» What is asked:
From the passage below on fighter aircraft upgrade spending, extract everything from "Caught between changing" down to "for their buck.", copying it word for word.

The United States alone is expected to earmark US$9.5 billion for fighter/attack/trainer R&M programs, with the rest of the world kicking in another US$10.3 billion.
“Air forces have a need to update their existing fleets of fighter/attack/trainer aircraft to meet the challenges of 21st century warfare,” says Adam Feld, airborne R&M analyst and author of the report.
“However, the economic turmoil spreading across the globe is having an effect on defense budgets, including upgrade funding.”
The wars in Afghanistan and Iraq have illustrated that the traditional roles of combat aircraft – to provide air superiority and destroy enemy surface assets – are of little help against an enemy with no air force, and that hides among a civilian population. 
To meet this new challenge, many Western nations, particularly the United States, are improving their fleet`s ground support role with improved sensors and precision ground attack capability.
Yet these nations remain aware that conventional warfare is not dead but only dormant, and seek to maintain their fleets` traditional capabilities as well.
Eastern nations are thus pressured to upgrade their own fleets to maintain parity. Both China and Russia are seeking to build their status as superpowers with modernised militaries, while tensions between India and Pakistan have led those nations – and their neighbours – to evaluate their true capabilities. 
India has launched a major modernisation effort that it claims will suffer no cuts even in the face of a slowing global economy.
Yet not all nations are so enthusiastic. With an economic recession spreading worldwide, governments are feeling the pinch and are cautious about upgrade efforts. “Programs that are expensive in the short term but provide long-term savings – such as re-engining – are often put on the backburner pending more favorable economic conditions,” says Feld. 
For example, the promising field of composite airframe structure upgrades has fallen into stasis and is unlikely to fully mature until funding becomes less tight, according to Feld. 
And as always, the specter of higher fuel prices remains, despite the dramatic dive over the last few months. 
Caught between changing needs and tight budgets, militaries will seek upgrades for their air fleets that grant the greatest capability without being prohibitively expensive – literally, the most bang for their buck.

» Data section:

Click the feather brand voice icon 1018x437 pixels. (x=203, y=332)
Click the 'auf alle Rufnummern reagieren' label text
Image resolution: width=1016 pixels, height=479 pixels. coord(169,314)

» Response to this exercise:
Caught between changing needs and tight budgets, militaries will seek upgrades for their air fleets that grant the greatest capability without being prohibitively expensive – literally, the most bang for their buck.